¿Qué es el efecto rapado?
Es la modalidad de micropigmentación capilar en la que el pigmento se utiliza para recrear el aspecto de folículos visibles en un cuero cabelludo rasurado o muy corto. El resultado debe leerse como cabello y no como una superficie pigmentada.
La línea frontal no debe parecer dibujada
Una línea demasiado recta, oscura o compacta puede endurecer el resultado. El diseño debe tener en cuenta edad, fisionomía, entradas, densidad lateral y evolución futura. La transición frontal suele requerir una distribución más abierta y progresiva.
Cómo se consigue profundidad visual
Se construye por capas y sesiones. La primera capa establece estructura; las siguientes permiten reforzar densidad, integrar áreas y corregir pequeñas diferencias una vez que se ha observado cómo cicatriza la piel.
¿Se puede combinar con cabello real?
Sí, pero el largo y la distribución deben ser coherentes. Si existe cabello remanente en unas zonas y ausencia en otras, el diseño debe unificar visualmente el conjunto.
Mantenimiento
El pigmento pierde intensidad con el tiempo.
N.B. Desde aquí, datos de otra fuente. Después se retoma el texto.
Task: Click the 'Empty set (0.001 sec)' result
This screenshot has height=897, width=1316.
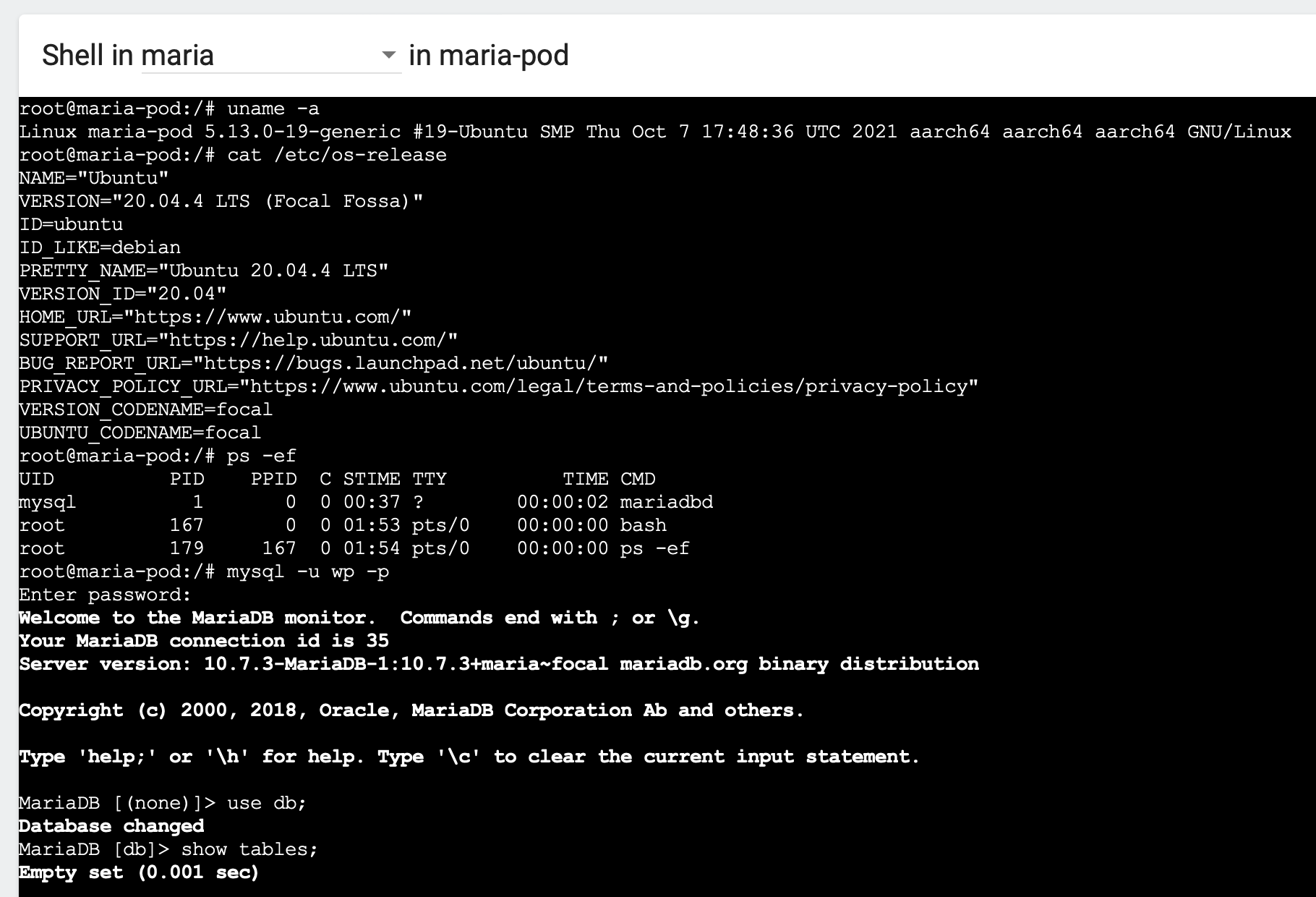Action: (x=139, y=872)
La velocidad depende especialmente del tipo de piel, exposición solar y hábitos. Los retoques se valoran según la evolución real, no por una fecha idéntica para todo el mundo.
¿Para quién se plantea un efecto rapado?
Puede valorarse en personas con alopecia avanzada, entradas muy marcadas o zonas con escasa cobertura que desean llevar el cabello muy corto. También puede servir para integrar determinadas diferencias entre áreas con cabello y áreas despobladas, siempre que el diseño global resulte coherente.
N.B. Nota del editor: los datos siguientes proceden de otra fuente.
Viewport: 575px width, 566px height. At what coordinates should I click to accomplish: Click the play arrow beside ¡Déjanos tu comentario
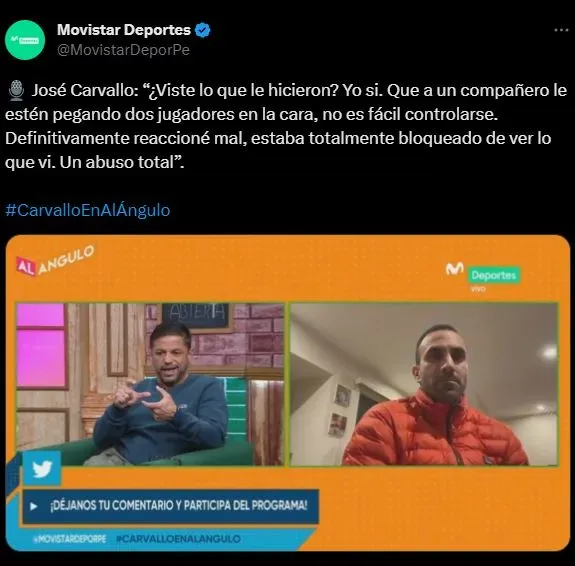tap(33, 507)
Diseño frontal: naturalidad antes que perfección
Una línea frontal natural no debería parecer trazada con una regla. La edad, las facciones, la forma de la cabeza y el patrón de cabello existente condicionan altura, forma y transición. Busco una entrada progresiva y visualmente creíble, evitando bordes excesivamente compactos o artificiales.
El tono no se elige de forma aislada
El pigmento debe integrarse con el aspecto del folículo real y con el tono de piel. La intensidad se construye progresivamente y puede ajustarse entre sesiones según la retención observada. El objetivo es que los puntos formen parte del conjunto, no que destaquen individualmente.
Sesiones y evolución
El resultado se construye en varias sesiones. Tras cada una, la piel necesita recuperarse y el pigmento evoluciona. Esa evolución aporta información para decidir cuánto reforzar en la siguiente sesión y permite trabajar con mayor control que intentando conseguir toda la intensidad de una vez.